Dataset entries:
---+---
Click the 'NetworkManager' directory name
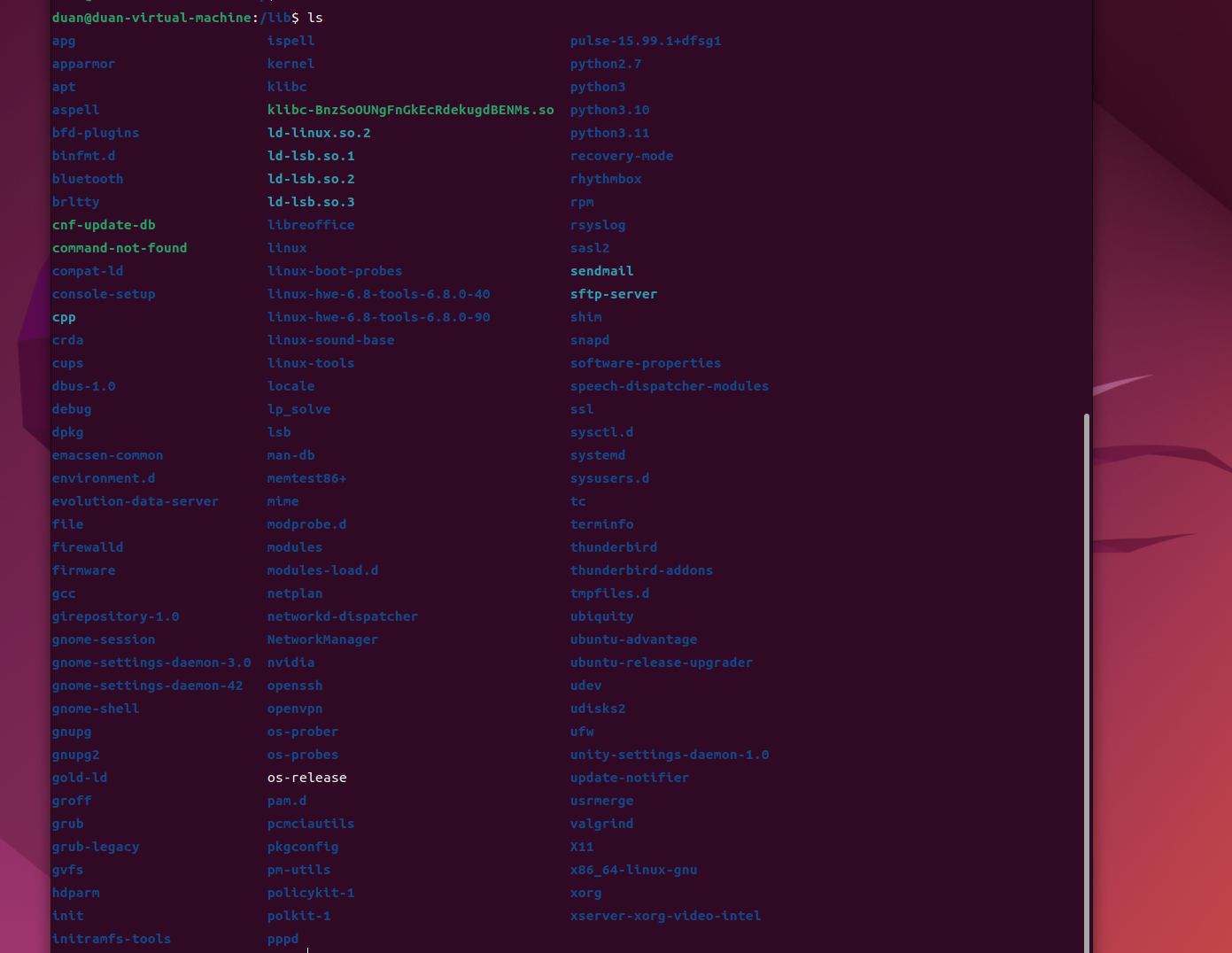The height and width of the screenshot is (953, 1232). 322,639
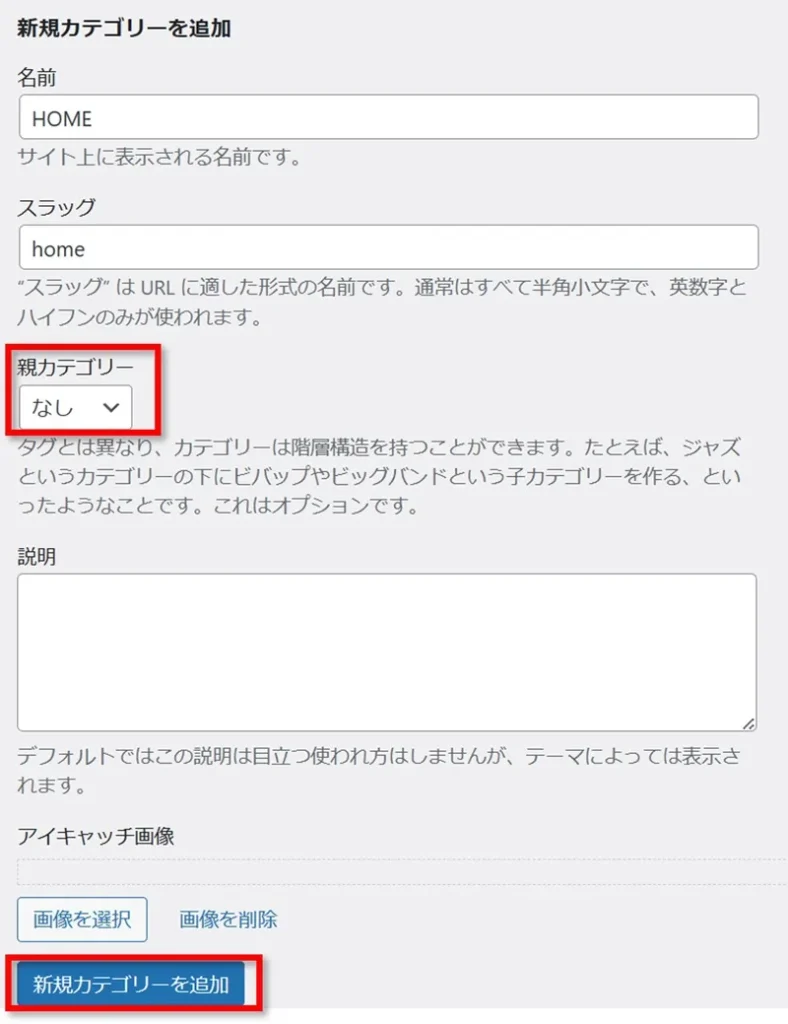Focus the スラッグ field containing home
Screen dimensions: 788x1024
(x=388, y=248)
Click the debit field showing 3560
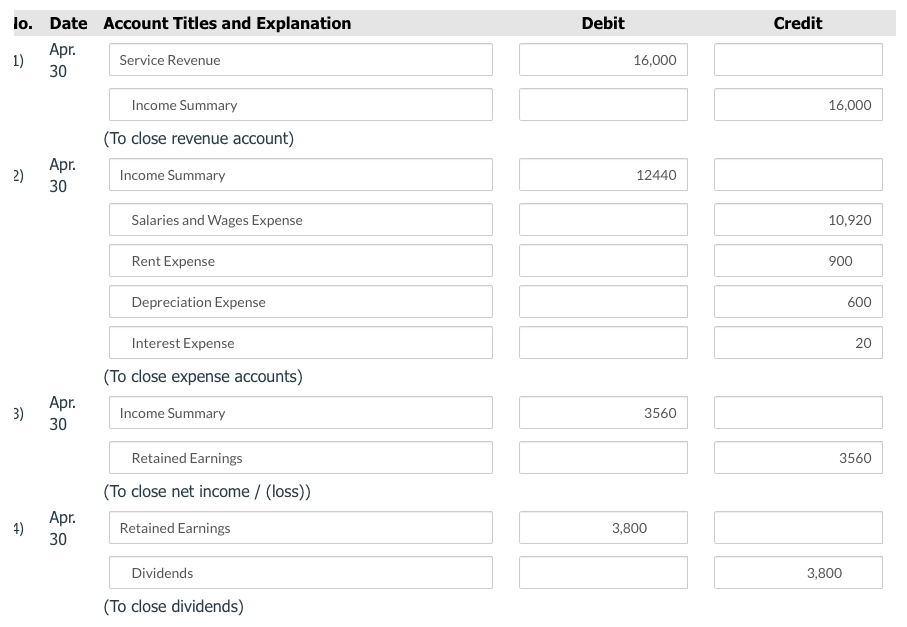The image size is (907, 627). coord(603,413)
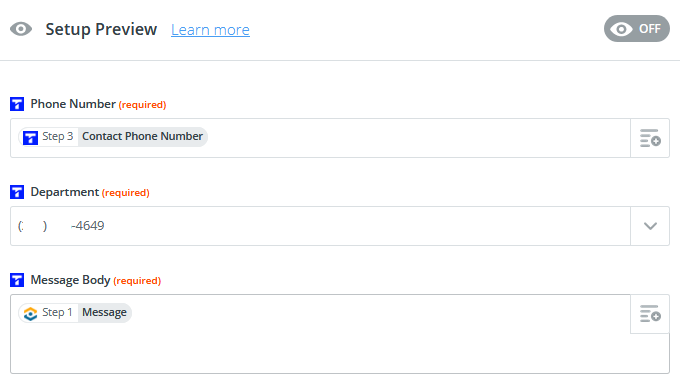Click the Step 1 Message pill
The width and height of the screenshot is (680, 381).
tap(75, 313)
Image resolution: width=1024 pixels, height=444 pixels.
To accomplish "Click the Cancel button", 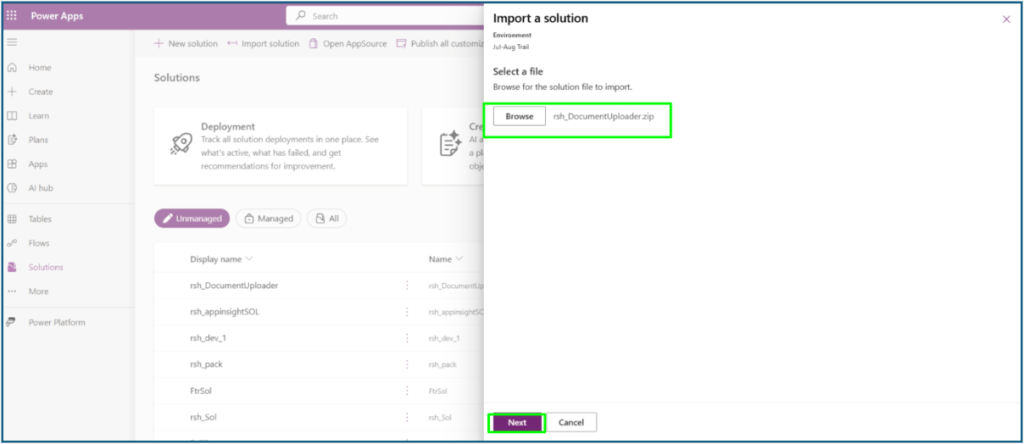I will click(x=571, y=422).
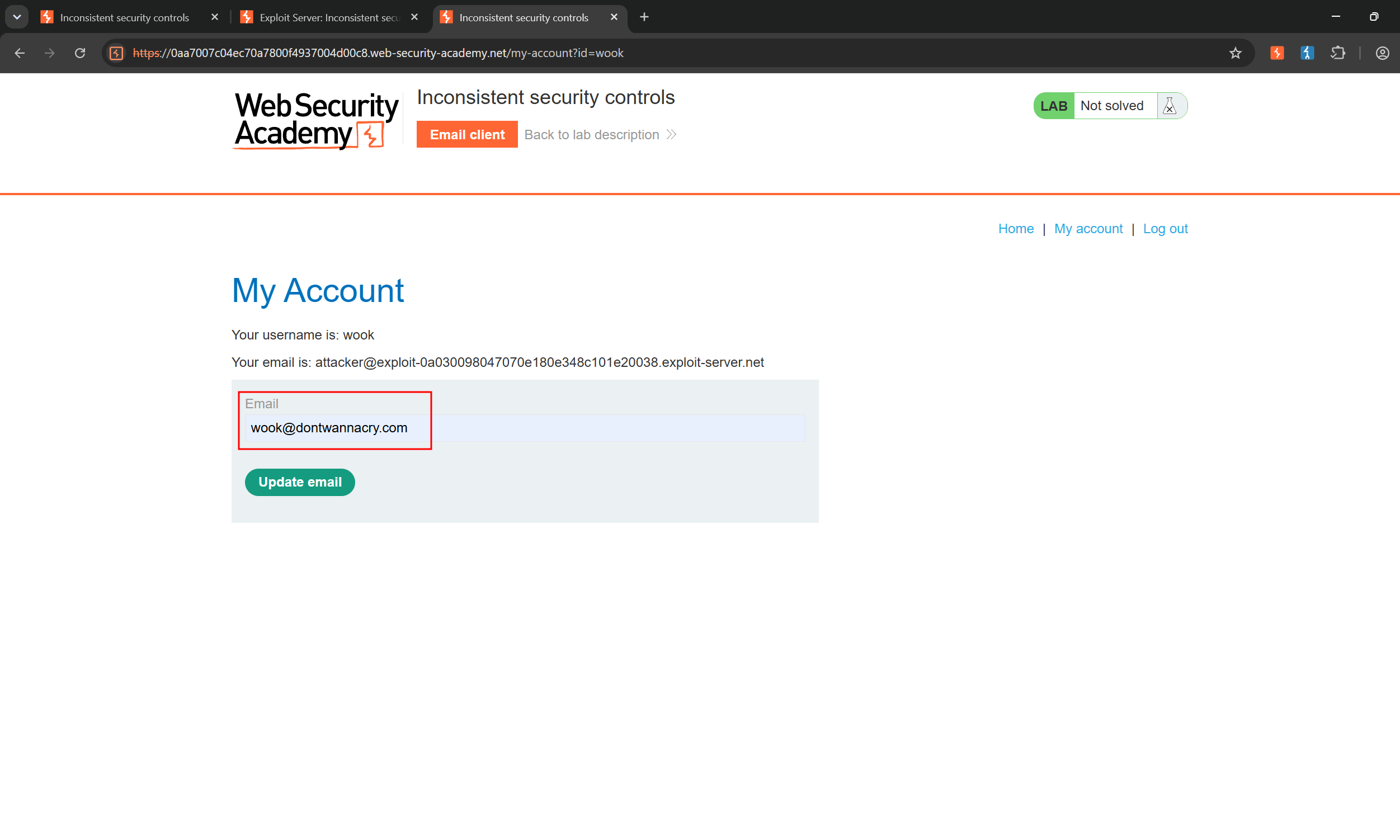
---+---
Convert the records, from their first line through the line containing "tap(75, 313)" (both included), into a JSON list of strings with one string per line, omitting blank lines. Leave the pictures out of the answer.

Response below:
[
  "Click the 'NetworkManager' directory name",
  "The height and width of the screenshot is (953, 1232). 322,639",
  "Focus the スラッグ field containing home",
  "Screen dimensions: 788x1024",
  "(x=388, y=248)",
  "Click the debit field showing 3560",
  "The image size is (907, 627). coord(603,413)",
  "Click the Step 1 Message pill",
  "The width and height of the screenshot is (680, 381).",
  "tap(75, 313)"
]